Выбрать главу

Бенни никогда прежде не рассматривал ни мир, ни свою жизнь сквозь призму расовых различий – возможно, это было его привилегией как «белого» (хотя и с оливковым оттенком) гражданина Британской Индии. Он не вспомнил о расовом вопросе, когда внезапно решил жениться на Кхин, – единственное, что его смущало, так это непонимание, насколько карены отличаются от прочих народностей Бирмы. Если уж быть до конца честным с собой, он осознал, что с самого начала не признавал существования расовой проблемы. Национальная идентичность его еврейских тетушек отдавала самодовольством, чувством превосходства – не меньше, чем претензии Даксворта на английскость его происхождения отдавали ненавистью к себе. Но сейчас Бенни чувствовал себя загнанным в угол расовыми проблемами. Это специфическая черта каренов – задумчивое спокойствие Кхин, которое иногда кажется ему заторможенностью? Ее научили никогда не навязываться, не смотреть в глаза, складывать руки на груди во время беседы, опускать голову, проходя на улице мимо людей другой нации? Он не был полностью уверен, что ее вечные отказы на его предложения купить ей какой-нибудь пустяк (кофе, безделушку у лоточника) не есть на самом деле форма скромного согласия, принятая у каренов. Точно так же он не был уверен, что огорченные взгляды, которые она бросала на него, если он просил о чем-то напрямую (скажем, чтобы она клала чуть меньше чили в его обеденное карри), не были по сути упреком. Она явно сдерживалась, чтобы не делать замечаний, когда он вел себя, по ее мнению, неприлично (слишком громко топал, например, или хлопал дверью). А когда он пару раз все же сорвался (в основном, потому что был сыт по горло необходимостью вечно угадывать ее мысли), она как будто готова была немедленно уйти.

Но со всей очевидностью, однозначностью было ясно, что она прилагает неимоверные усилия, чтобы ненароком не обидеть, и ожидала от него, своего мужа, того же. И не начни он понимать, что значит быть объектом обиды, он наверняка попытался бы изменить ее.

– Оставь их, прошу, – взмолилась она однажды, когда они вместе прогуливались по Стрэнду и кучка малявок принялась выкрикивать гадости о ее «уродливой каренской» одежде (из-за внезапной жары она надела привычную ей тунику вместо приталенной бирманской блузы на пуговицах, которые полюбила после переезда в город).

Игнорируя ее мольбу, Бенни подскочил к соплякам, ухватил одного за рукав и спросил по-английски, полагая тем самым поставить парня на место:

– Ты соображаешь, что делаешь?

Но, разумеется, один только Бенни и был потрясен тем, как относятся к его жене.

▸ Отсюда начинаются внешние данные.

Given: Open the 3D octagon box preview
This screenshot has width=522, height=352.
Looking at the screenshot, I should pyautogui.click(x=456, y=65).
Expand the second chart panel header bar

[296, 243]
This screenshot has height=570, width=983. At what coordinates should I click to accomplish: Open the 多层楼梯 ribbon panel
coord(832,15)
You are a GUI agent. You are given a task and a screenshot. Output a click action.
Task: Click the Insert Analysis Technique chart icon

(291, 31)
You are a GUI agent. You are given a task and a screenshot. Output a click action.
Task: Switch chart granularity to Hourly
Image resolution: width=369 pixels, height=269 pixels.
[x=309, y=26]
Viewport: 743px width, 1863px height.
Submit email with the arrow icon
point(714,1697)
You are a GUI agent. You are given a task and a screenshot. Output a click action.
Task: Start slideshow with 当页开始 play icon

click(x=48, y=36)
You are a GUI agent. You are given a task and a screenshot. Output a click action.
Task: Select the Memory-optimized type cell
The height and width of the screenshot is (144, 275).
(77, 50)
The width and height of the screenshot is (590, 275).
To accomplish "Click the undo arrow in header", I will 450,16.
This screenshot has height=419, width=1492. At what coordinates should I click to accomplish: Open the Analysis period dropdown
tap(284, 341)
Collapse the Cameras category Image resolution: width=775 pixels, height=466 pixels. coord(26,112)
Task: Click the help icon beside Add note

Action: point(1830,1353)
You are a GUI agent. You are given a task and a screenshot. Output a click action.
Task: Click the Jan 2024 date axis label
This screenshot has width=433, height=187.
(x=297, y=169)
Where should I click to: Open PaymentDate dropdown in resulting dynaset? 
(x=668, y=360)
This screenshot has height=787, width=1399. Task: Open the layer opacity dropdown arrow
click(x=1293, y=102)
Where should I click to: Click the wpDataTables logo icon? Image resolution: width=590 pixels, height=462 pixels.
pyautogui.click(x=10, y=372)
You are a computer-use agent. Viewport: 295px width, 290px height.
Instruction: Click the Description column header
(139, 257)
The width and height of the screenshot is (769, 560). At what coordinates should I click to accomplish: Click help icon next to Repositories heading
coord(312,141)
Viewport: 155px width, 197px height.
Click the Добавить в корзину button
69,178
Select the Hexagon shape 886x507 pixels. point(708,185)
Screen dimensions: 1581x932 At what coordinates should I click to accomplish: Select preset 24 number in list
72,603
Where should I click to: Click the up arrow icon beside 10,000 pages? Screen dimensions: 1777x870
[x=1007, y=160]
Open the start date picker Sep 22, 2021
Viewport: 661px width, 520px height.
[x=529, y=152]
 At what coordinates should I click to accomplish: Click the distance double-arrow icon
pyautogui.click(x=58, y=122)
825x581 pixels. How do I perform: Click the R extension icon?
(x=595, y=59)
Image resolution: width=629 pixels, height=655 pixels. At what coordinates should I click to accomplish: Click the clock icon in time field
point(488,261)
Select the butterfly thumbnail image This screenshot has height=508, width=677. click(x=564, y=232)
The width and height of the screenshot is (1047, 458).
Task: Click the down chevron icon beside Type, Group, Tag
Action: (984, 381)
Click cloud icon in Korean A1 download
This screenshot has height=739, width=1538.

Меж тем шел 1940 год, Кхин расцветала в беременности, а ощущение, что он ничего не знает о жене и ее народе, кажется, стало для Бенни частью общебирманских проблем. В связи с арестом Аун Сана за попытку заговора с целью свержения правительства бирманские элиты и широкие массы, возглавляемые этим de facto вождем, пытались использовать разразившуюся войну для достижения своих целей – посредством демонстраций, беспорядков и забастовок. Так что проблемы Бенни и Кхин, похоже, следовало рассматривать в масштабе проблем мировых – захвата Японией китайского Нанкина, нападения Советов на Финляндию, потопления британского эсминца немецкой подлодкой. Кхин, правда, чувствовала себя вполне уверенно в коконе семейных отношений и привычной роли меньшинства – точно так же, как британцы не испытывали сомнений, веселясь в рангунских клубах, убежденные, что их оплот Сингапур – «самый важный стратегический пункт Британской империи» – в безопасности, а у японцев из вооружений только флот из лодок-сампанов и самолетиков из рисовой бумаги. Но Бенни был напуган, напуган стольким, что и сосчитать не мог. И, даже не признаваясь самому себе, он начал готовиться к бою.

В нашей аннексии Верхней Бирмы было так много плачевного, недопустимого, прискорбного и достойного сожаления, что любые положительные примеры должны получить полное признание. И одно из самых выдающихся явлений – это исключительная лояльность Британской Короне маленького народа каренов. Эта народность здесь практически неизвестна, их часто неверно понимают и представляют в ложном свете даже в Индии; но они обладают столь специфическими особенностями и порождают столько разнообразных толков, что мы решили изложить ряд фактов о них нашим заинтересованным читателям…

Это Чарльз Диккенс, в декабре 1868-го, в эссе, которое Бенни едва не позабыл прочитать. Об этом произведении он впервые услышал за несколько месяцев до встречи с Кхин, когда его начальник – инспектор на Рангунской товарной пристани, британец, недавно прибывший в эту страну, – однажды за чаем мимоходом упомянул, что именно великий писатель впервые познакомил его с народом каренов (или с «маленьким народом», как он называл их).